GDP in South Asia is projected to contract by 2.7% in 2020 because pandemic mitigation measures hinder consumption and services activity and also because of the uncertainty about the future course of private investment. Therefore growth in the South Asian region is expected to decelerate notably due to pandemic-related disruptions including mitigation measures and sharp falls in exports, FDI and worker remittance inflows.
Spending in South Asia also has taken a deep dive from August to October. And on top of that a loss of household incomes, a number of countries have reinstated limitations on movement and activities that has impacted retail businesses, as COVID-19 outbreaks continue into the holiday season.

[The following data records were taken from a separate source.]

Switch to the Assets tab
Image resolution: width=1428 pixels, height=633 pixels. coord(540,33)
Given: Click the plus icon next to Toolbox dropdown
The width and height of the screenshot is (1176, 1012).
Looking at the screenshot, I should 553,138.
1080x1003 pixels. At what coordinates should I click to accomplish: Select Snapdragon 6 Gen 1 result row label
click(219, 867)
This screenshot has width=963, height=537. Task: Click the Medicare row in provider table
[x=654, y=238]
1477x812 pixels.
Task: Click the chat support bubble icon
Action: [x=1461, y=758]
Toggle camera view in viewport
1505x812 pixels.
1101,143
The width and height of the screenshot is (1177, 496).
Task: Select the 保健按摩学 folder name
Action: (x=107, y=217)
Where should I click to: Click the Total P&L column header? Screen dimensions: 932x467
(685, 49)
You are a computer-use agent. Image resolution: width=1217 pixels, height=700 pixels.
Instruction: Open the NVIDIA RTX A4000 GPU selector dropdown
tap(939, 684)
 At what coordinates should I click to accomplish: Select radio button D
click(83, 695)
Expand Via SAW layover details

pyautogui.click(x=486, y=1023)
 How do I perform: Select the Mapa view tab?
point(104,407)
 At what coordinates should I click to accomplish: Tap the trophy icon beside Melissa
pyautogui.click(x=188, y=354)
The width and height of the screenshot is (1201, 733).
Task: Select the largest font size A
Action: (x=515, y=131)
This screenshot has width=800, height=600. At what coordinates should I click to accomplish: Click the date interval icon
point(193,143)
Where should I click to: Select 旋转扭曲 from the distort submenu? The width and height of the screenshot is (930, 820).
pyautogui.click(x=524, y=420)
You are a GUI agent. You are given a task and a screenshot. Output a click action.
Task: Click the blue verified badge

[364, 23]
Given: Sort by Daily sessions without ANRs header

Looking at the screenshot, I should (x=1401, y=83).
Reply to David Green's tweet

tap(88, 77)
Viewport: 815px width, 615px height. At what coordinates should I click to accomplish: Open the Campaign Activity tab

The private sector is fully aware of the challenging environment Sri Lanka is currently facing, therefore the country understands the need for pragmatic policy directions to revive the economy and the business climate in Sri Lanka. The policies must be long term, targeting stable growth for post-COVID recovery.
The Government has to fully focus on improving the international trading environment in Sri Lanka, a greater focus should be on expanding the export industry, given the urgency to boost our foreign exchange reserves. The Budget 2021, therefore has to be carefully structured to target a realistic budget deficit, while gradually reopening the trading environment.
The current restrictions on imports for the manufacturing sector could impact the exports and the domestic economy as well as for intermediaries in the medium term. Therefore a structured relaxation of imports is required.
Another crucial area is knowledge and skills development; the Government needs to take decisive steps to upskill and re-skill our workforce to build a strong talent pool, whist improving the efficiency of the bureaucracy to attract both foreign and domestic investments.
In the public imagination, the arrival of a good vaccine is looking very real: It’s now like a Bollywood ending to the grim and agonising uncertainty of everyday life. But serious health experts are discussing publicly now a new worry: that is hopes for a vaccine may be creating hyped up expectations.
The overconfident depiction by WHO and pharmaceutical companies that a vaccine is imminent and inevitable may give millions of working class people unrealistic beliefs about how soon the world can return to near normal and as a result simple health strategies may get ignored that can taper down community transmission and save lives in the short term.
Economists still assume and very hopeful that a vaccine and/or treatment will allow normal economic activity to resume in early-2021. However it will take time to deploy the vaccine and experts say the first vaccine to market is unlikely to be 100% effective, therefore economic growth and sentiment may very likely remain somewhat constrained in 2021.